I've assumed you have read your CSV into a dataframe named df
and I've renamed your variables using snake case, since having variables with a space in the name can be inconvenient, leading many to use either snake case or camel case variable naming conventions.
Here is a base R solution:
mean(sapply(by(df$purchase_date, df$customer_id, diff), mean), na.rm=TRUE)
[1] 60.75
You may notice that we get 60.75
rather than 60 as you expected. This is because there are 31 days between customer 1's purchases (31 days in January until February 1), and similarly for customer 2's purchases -- there are not always 30 days in a month.
Explanation
by(df$purchase_date, df$customer_id, diff)
The by()
function applies another function to data by groupings.

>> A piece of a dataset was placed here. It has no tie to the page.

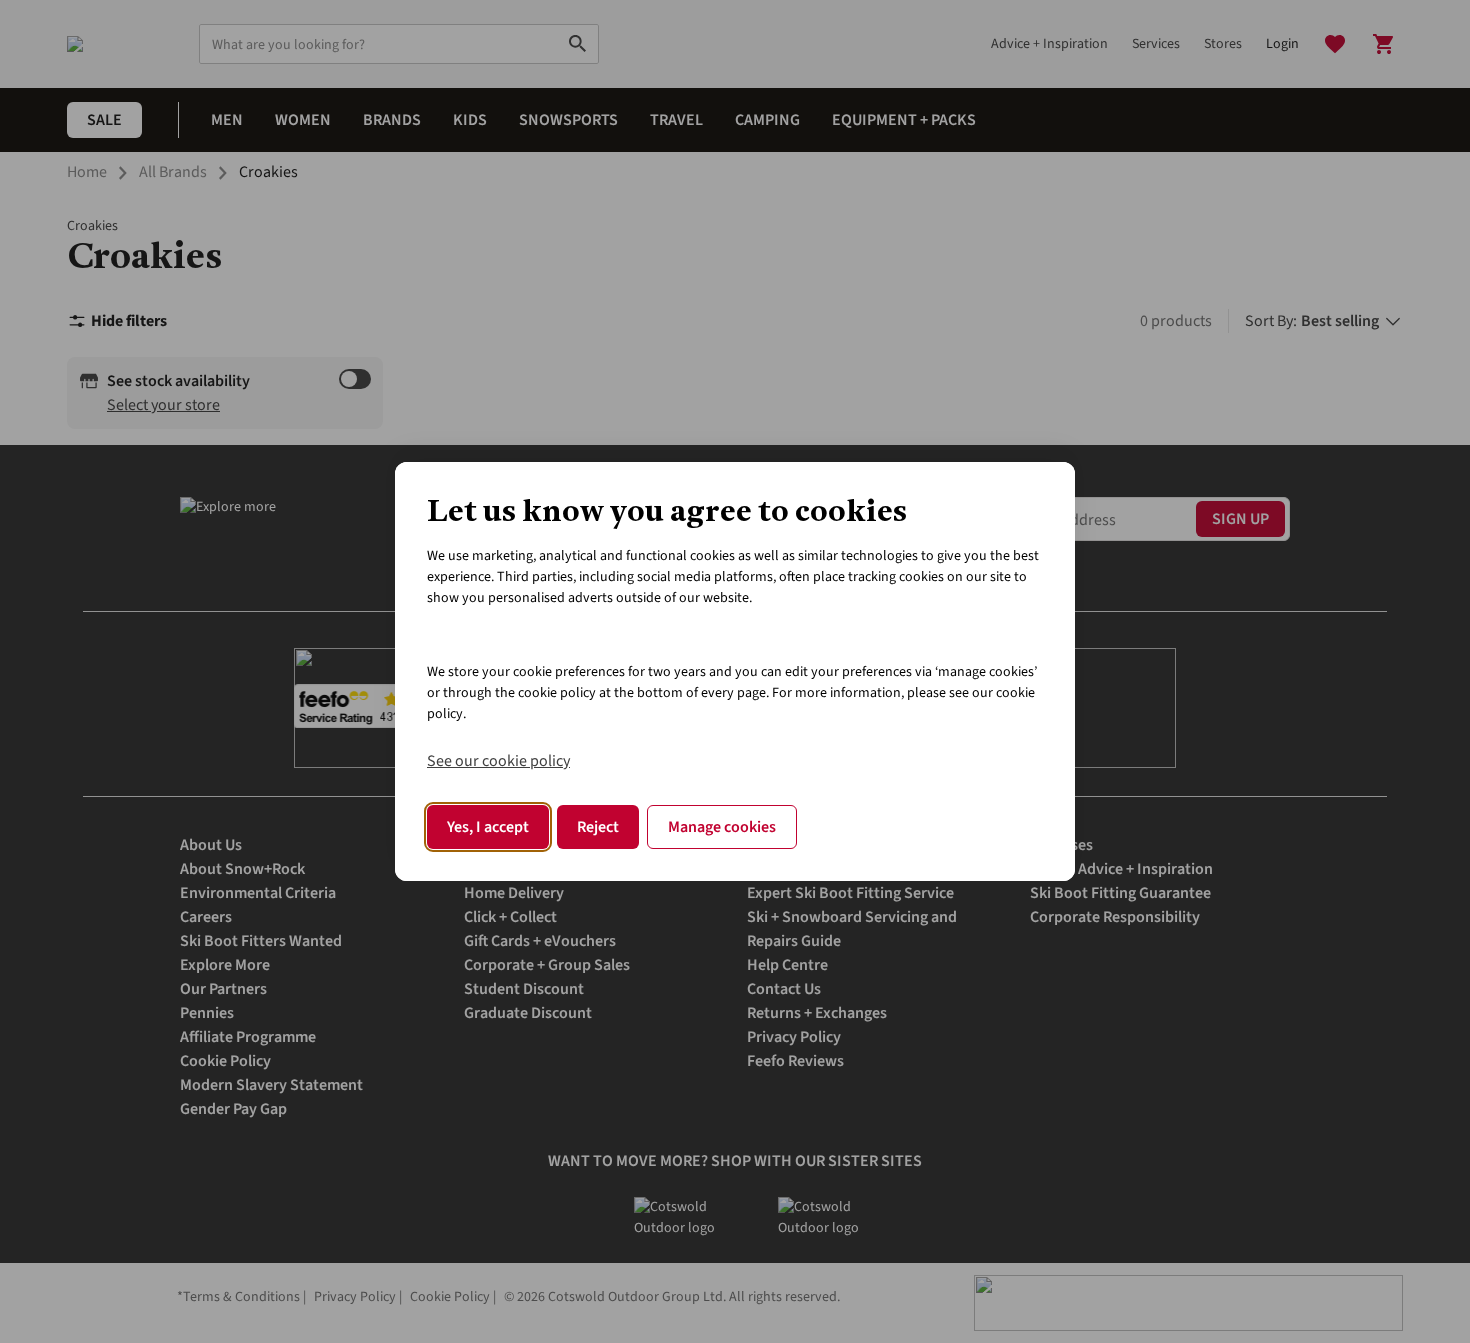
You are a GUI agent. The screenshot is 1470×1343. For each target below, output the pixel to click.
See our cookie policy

Here, we are applying diff()
to df$purchase_date
by the unique values of df$customer_id
. By itself, this would result in the following output:
df$customer_id: 1
Time difference of 31 days
-----------------------------------------------------------
df$customer_id: 2
Time differences in days
[1] 59 122
We then use
sapply(by(df$purchase_date, df$customer_id, diff), mean)
to apply mean()
to the elements of the previous result. This gives us each customer's average time to repurchase:
1 2 3 4
31.0 90.5 NaN NaN
(we see customers 3 and 4 never repurchased). Finally, we need to average these average repurchase times, which means we need to also deal with those NaN
values, so we use:
mean(sapply(by(df$purchase_date, df$customer_id, diff), mean), na.rm=TRUE)
which will average the previous results, ignoring missing values (which, in R include NaN values).